| WHAT YOU SHOULD DO |
Can you give every line of the records below as a numbered list, skipping blank lines and leaving the pictures out?

(Screenshot grounding data)

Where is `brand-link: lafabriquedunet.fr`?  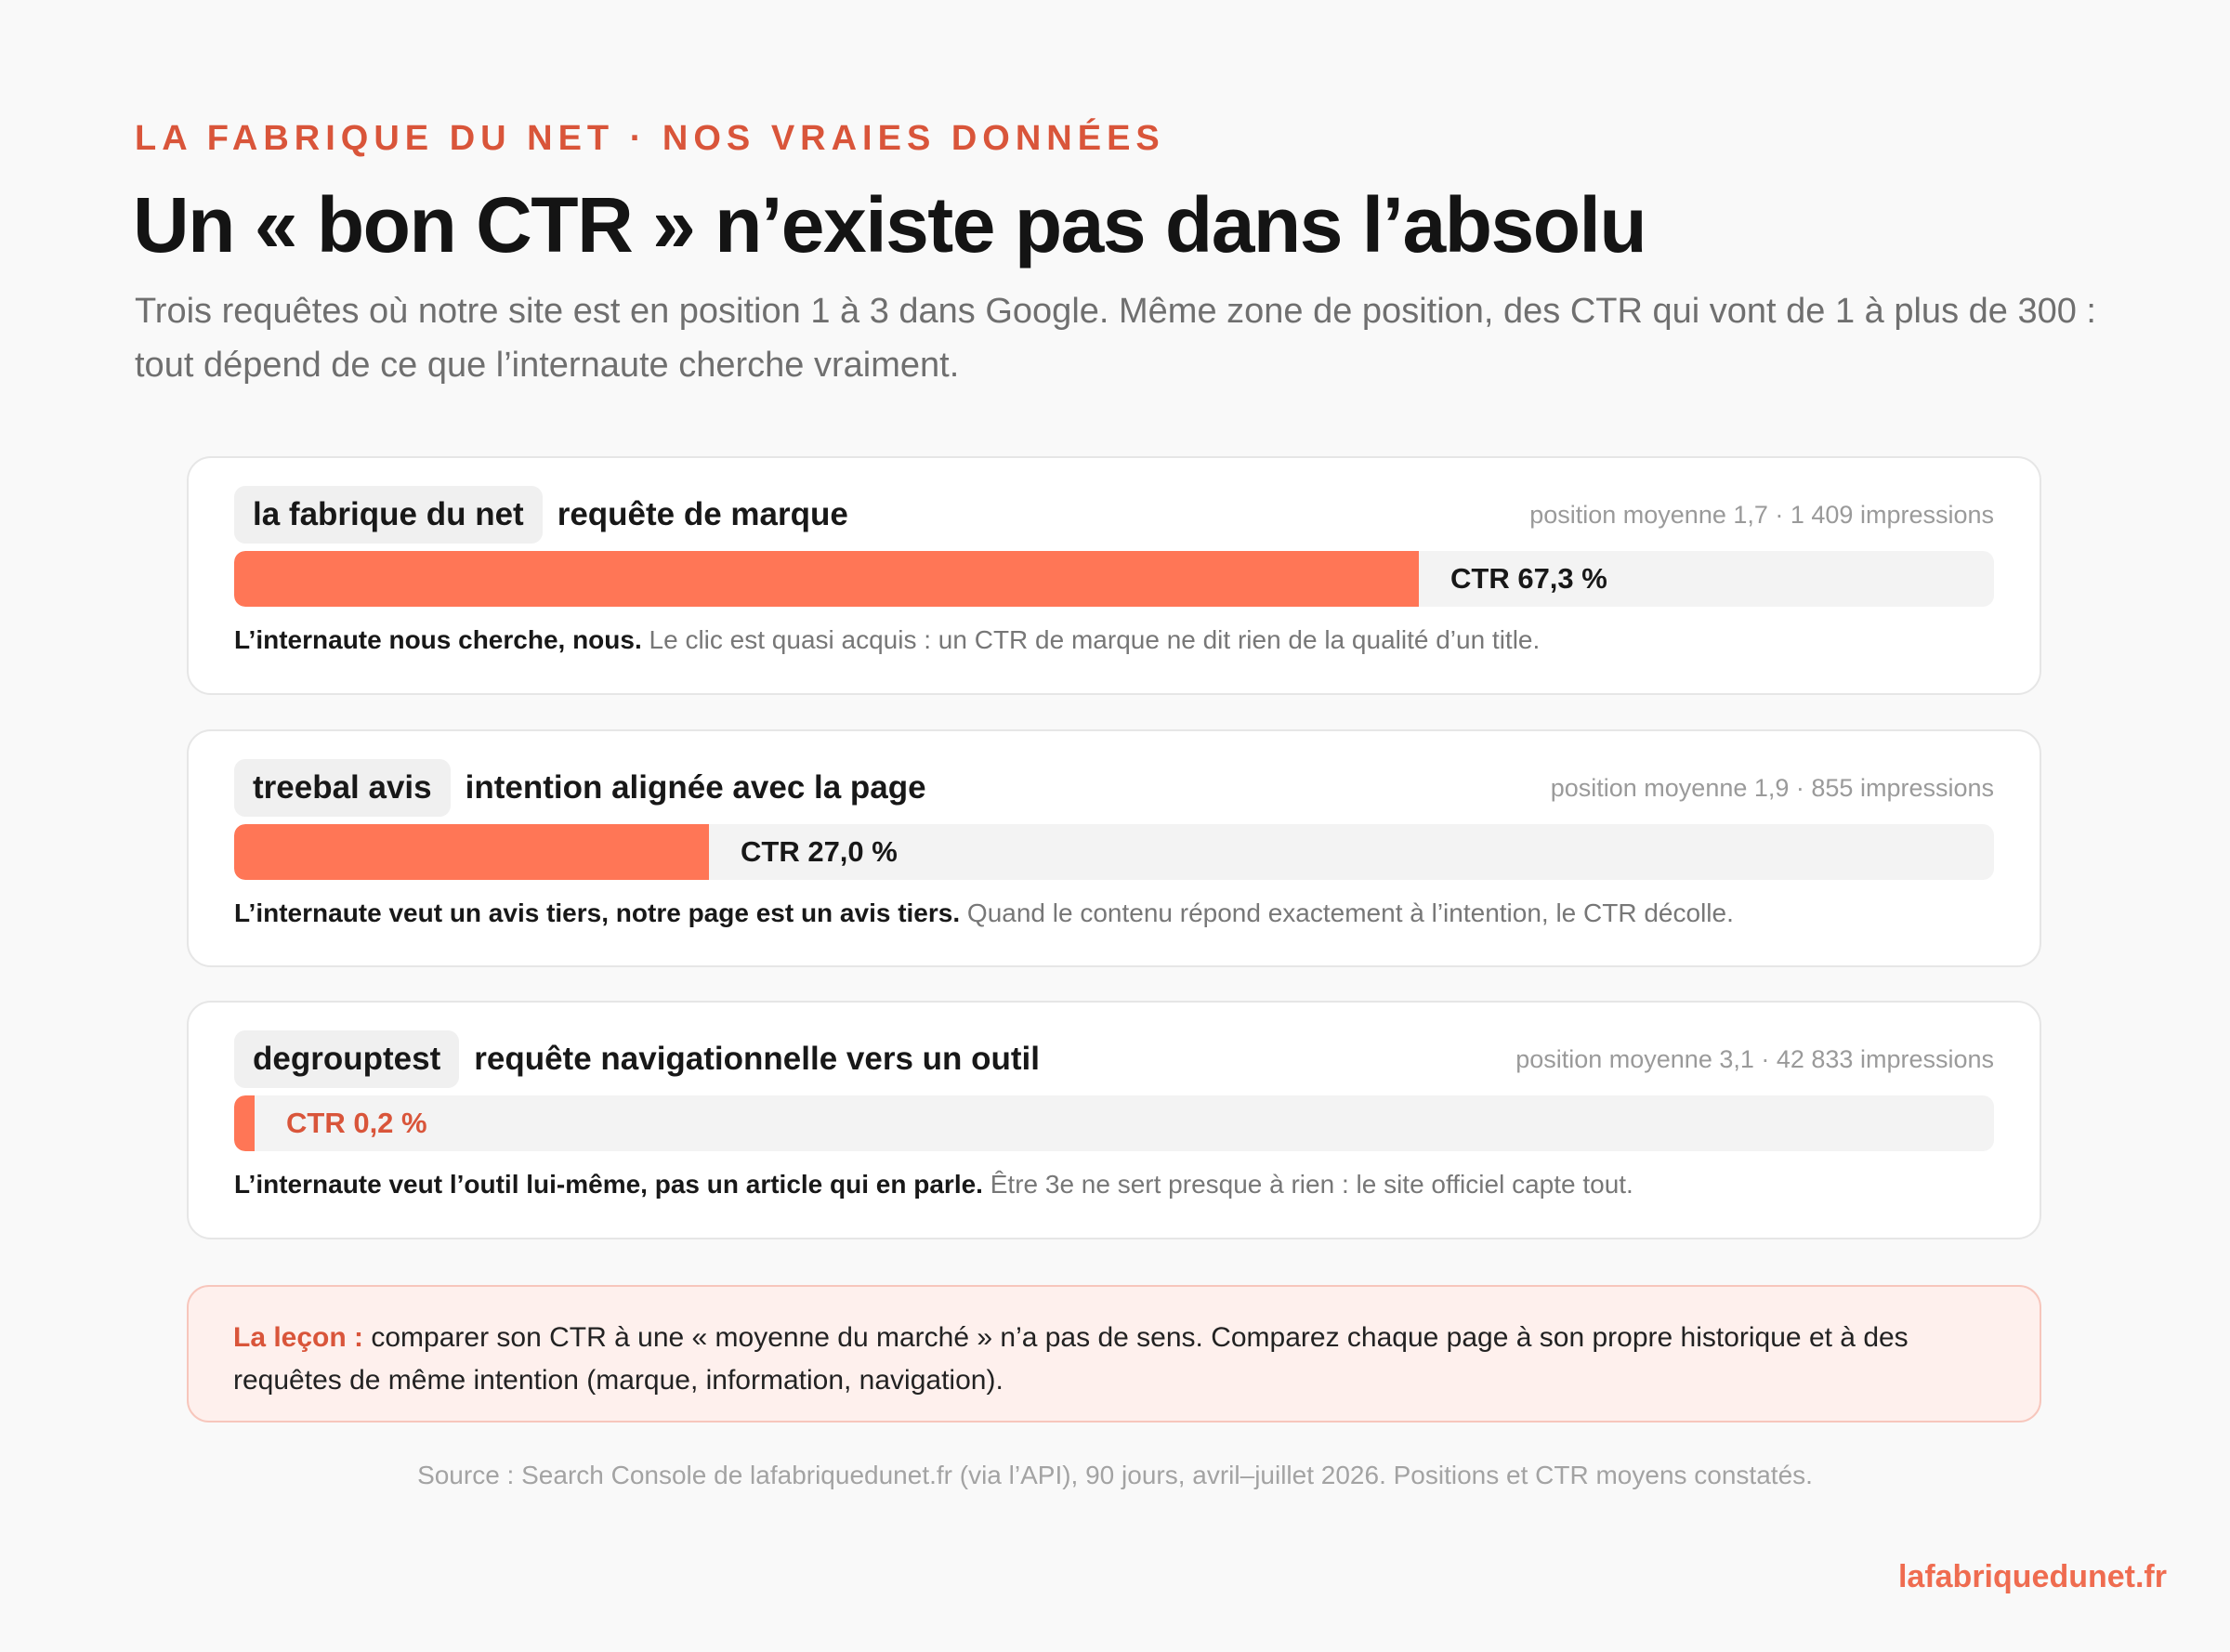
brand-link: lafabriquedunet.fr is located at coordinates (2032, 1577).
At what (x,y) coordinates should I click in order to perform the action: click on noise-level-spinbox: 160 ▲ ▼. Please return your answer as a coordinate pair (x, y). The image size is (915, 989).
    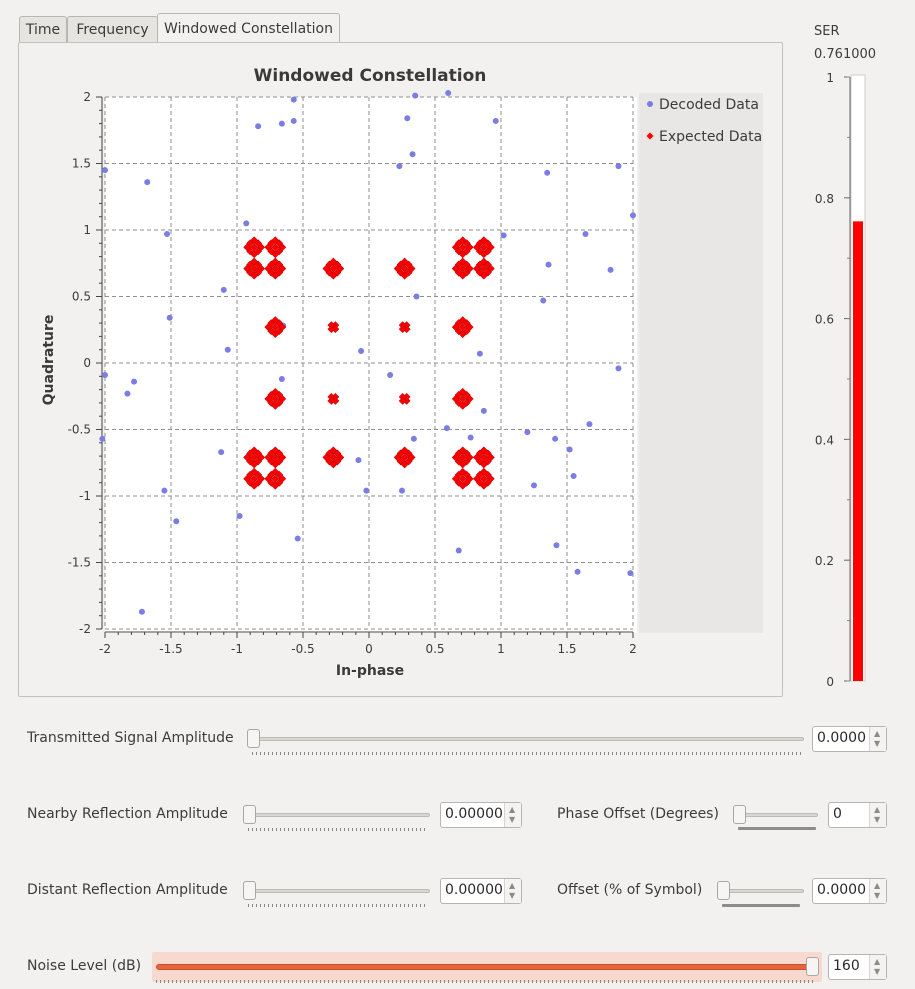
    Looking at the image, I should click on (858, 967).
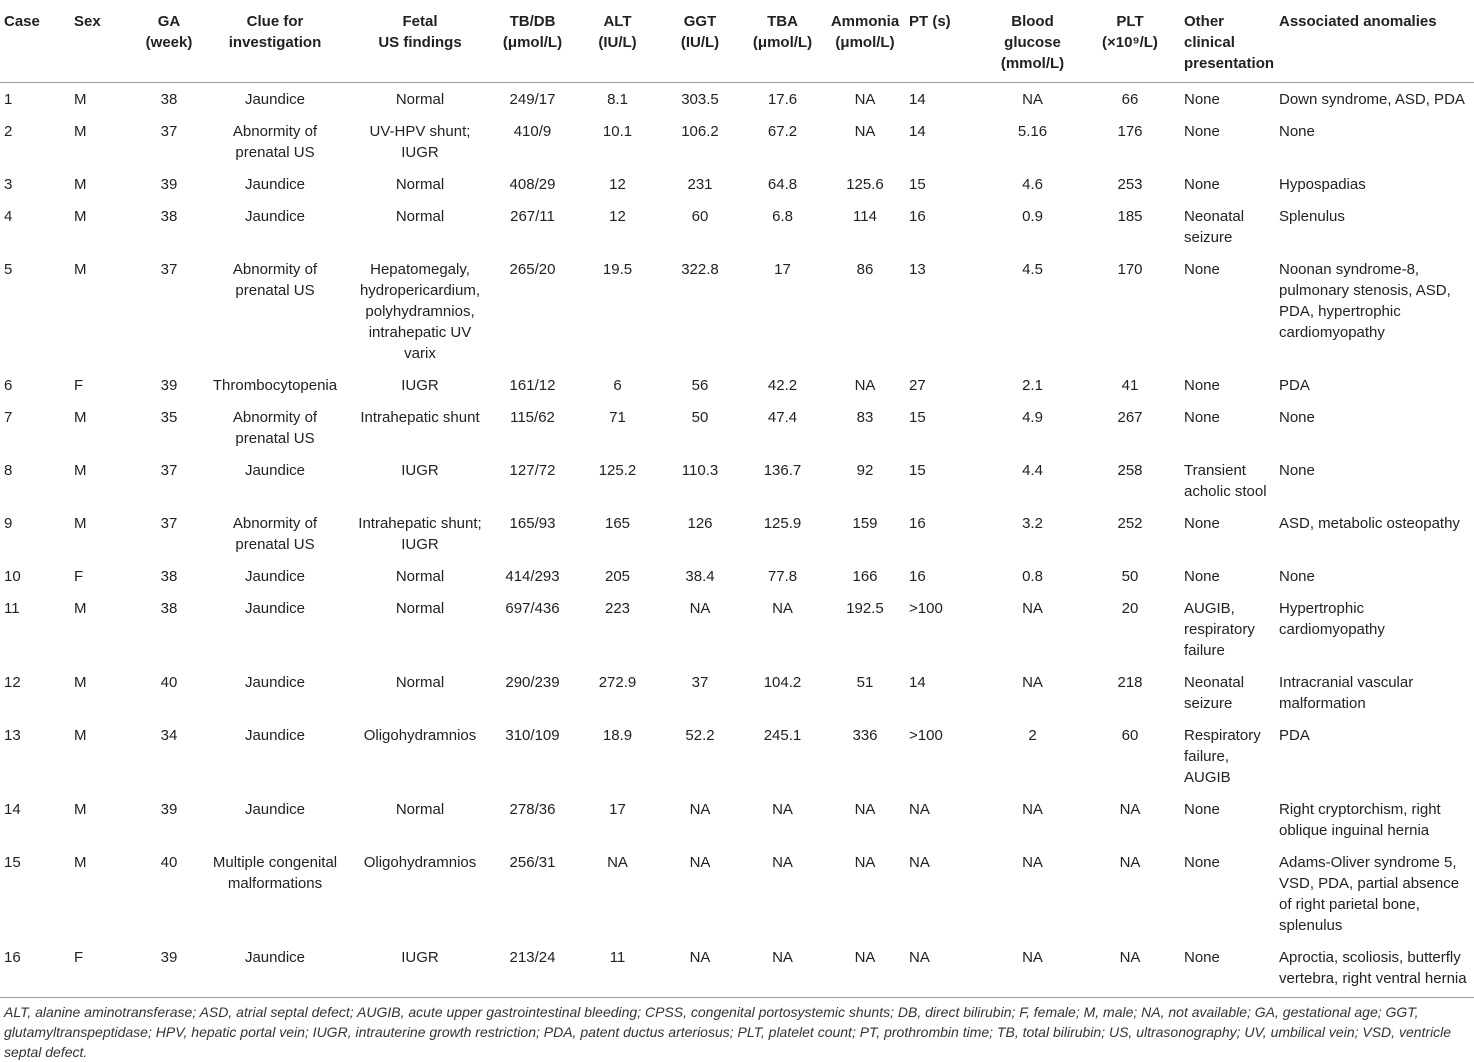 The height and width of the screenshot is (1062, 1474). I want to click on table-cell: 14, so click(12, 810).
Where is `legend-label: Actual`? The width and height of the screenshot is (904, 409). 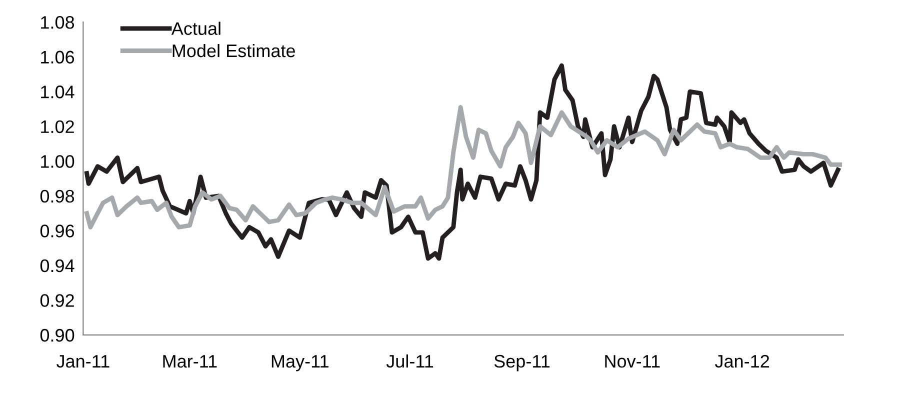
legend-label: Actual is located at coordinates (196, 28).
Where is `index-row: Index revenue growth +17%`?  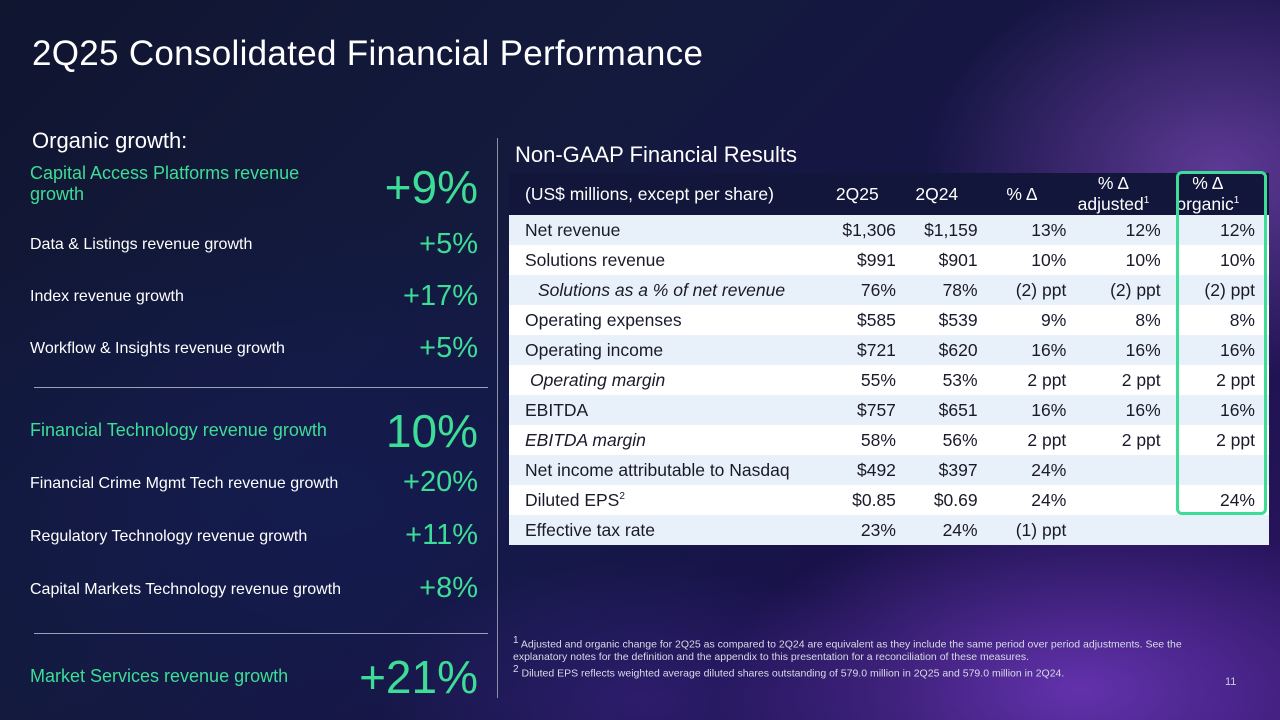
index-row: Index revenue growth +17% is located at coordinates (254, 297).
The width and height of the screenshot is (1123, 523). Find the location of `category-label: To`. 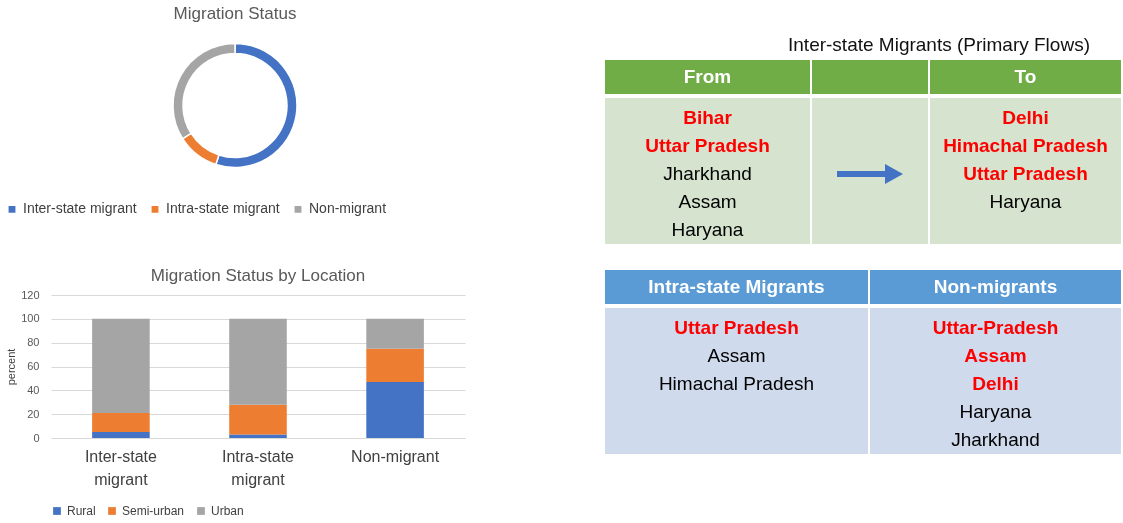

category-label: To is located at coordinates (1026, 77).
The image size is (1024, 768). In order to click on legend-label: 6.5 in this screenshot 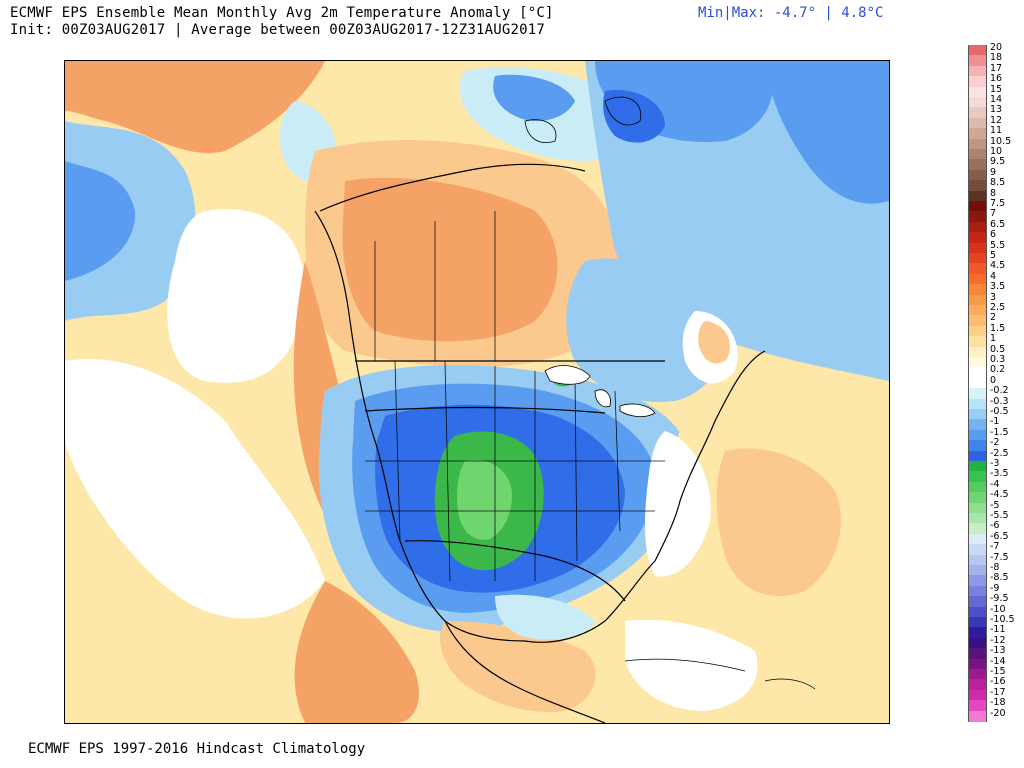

| ANSWER BELOW |
1. Where is `brand-link: lafabriquedunet.fr`?  
2. brand-link: lafabriquedunet.fr is located at coordinates (2032, 1577).
3. At what (x,y) coordinates should I click in order to perform the action: click on noise-level-spinbox: 160 ▲ ▼. Please return your answer as a coordinate pair (x, y). The image size is (915, 989).
4.     Looking at the image, I should click on (858, 967).
5.  The height and width of the screenshot is (1062, 1474). I want to click on table-cell: 14, so click(12, 810).
6. Where is `legend-label: Actual`? The width and height of the screenshot is (904, 409). 
7. legend-label: Actual is located at coordinates (196, 28).
8. Where is `index-row: Index revenue growth +17%`?  
9. index-row: Index revenue growth +17% is located at coordinates (254, 297).
10. The width and height of the screenshot is (1123, 523). Find the location of `category-label: To`. 
11. category-label: To is located at coordinates (1026, 77).
12. The image size is (1024, 768). In order to click on legend-label: 6.5 in this screenshot 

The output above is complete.